Eu tinha verdadeira adoração por ela. Um dia perguntou se eu não sentia vergonha pelo fato de ela ser puta. Eu disse você é feliz assim e isto me faz feliz, ou uma besteira dessas. Na verdade, não me incomodava nem um pouco, estava mesmo era me lixando pros seus draminhas. Ela fingiu acreditar e abriu o quebra-vento, depois balançou o cabelo prum lado e pro outro, como gostava de fazer quando saíamos de carro.

– Mas você tem vergonha de sair de mãos dadas comigo – ela disse.
– Claro que não – respondi.
– Então por que não passeia de mãos dadas comigo por aí?

     Comecei a ficar puto com aquele papo, sempre fico puto com esses papos, mas procurei não demonstrar:

– Sabe o que é? Acho a maior besteira andar por aí de mãos dadas ou de
braços dados. Não ando assim com ninguém, acho que nem sei andar desse jeito, não acerto o passo.
– Nem com a sua mulher você andava?
– Não.

     Eu disse que tinha verdadeira adoração por ela, mas que detestava aquela conversa. Sempre gostei muito de putas, mas detesto conversa de putas. Ou bebem demais e ficam escrachadas, abrindo as pernas fora de hora e dizendo palavrão, ou ficam com essa mania de mulherzinha, querendo andar de mãos dadas e de braços dados, fazer compras com a gente no shopping.

     Ela pegou uma escova enorme na bolsa e começou a ajeitar os cabelos, desarrumados pelo vento. Tinha cabelos bonitos, putas geralmente têm cabelos bonitos porque cuidam bem deles. Depois pegou o batom e começou a avermelhar os lábios.

– E à missa? Você iria à missa comigo? – perguntou.
– Claro que iria.
– Mentiroso.
– Não me chama de mentiroso. Vou à missa com você qualquer dia desses,
você pode até apostar.
– Qualquer dia desses, não. Vamos hoje – e tentou me beijar daquele jeito
que parecia beijo de cachorro, a língua para cima e para baixo, uma luva úmida no meu pescoço.
– Para.
– Tá vendo? Além de vergonha, tem nojo de mim.

     Eu disse que não tinha nojo coisa nenhuma. Ela insistiu que eu tinha nojo dela, por isso não gostava de beijo na boca nem de lambida no pescoço.

– Já disse que não tenho nojo de você, porra! – rosnei, batendo com a mão espalmada no painel do carro.

     Ela se assustou, me olhou até com medo, mas mesmo assim voltou ao lengalenga. Puta é foda mesmo:

– Então passeia de mãos dadas, me leva à missa, ao cinema, ao restaurante, me dá um beijo de novela.
– Não vejo novela.
– Então me dá um beijo de cinema.

Eu disse não enche o saco e ela berrou não fala assim comigo, seu cavalo.
Perdi de vez a paciência, meti o cotovelo nos peitos dela e gritei cala a boca agora, sua puta escrota. Ela disse cala a boca é o cacete e blasfemou que puta era minha mãe. Porra, logo minha mãe, a vaca não sabia mesmo com quem estava se metendo. Se tem uma coisa que não admito é que falem de minha mãe, desde pequeno, quando quebrei a cara de um colega de escola.

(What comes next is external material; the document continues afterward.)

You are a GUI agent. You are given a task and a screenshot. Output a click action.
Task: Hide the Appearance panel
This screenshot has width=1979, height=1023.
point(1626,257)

O merdinha falou que minha mãe ficava na zona enquanto eu dormia.

     Segurei o volante do carro com uma mão e com a outra dei uma bofetada certeira. Ela chorou, xingou e gritou olha para a frente, seu débil mental. E quando olhei para a frente já estava enfiando o carro em cima do poste.

     Não foi por querer que direcionei para o poste o lado do carona. Não foi por cafajestada que salvei a minha pele e acabei com a vida da única mulher que talvez tenha amado na vida. Eu tinha, mesmo, verdadeira adoração por ela. Juro que se ainda desse tempo eu iria de mãos dadas com ela até para o inferno.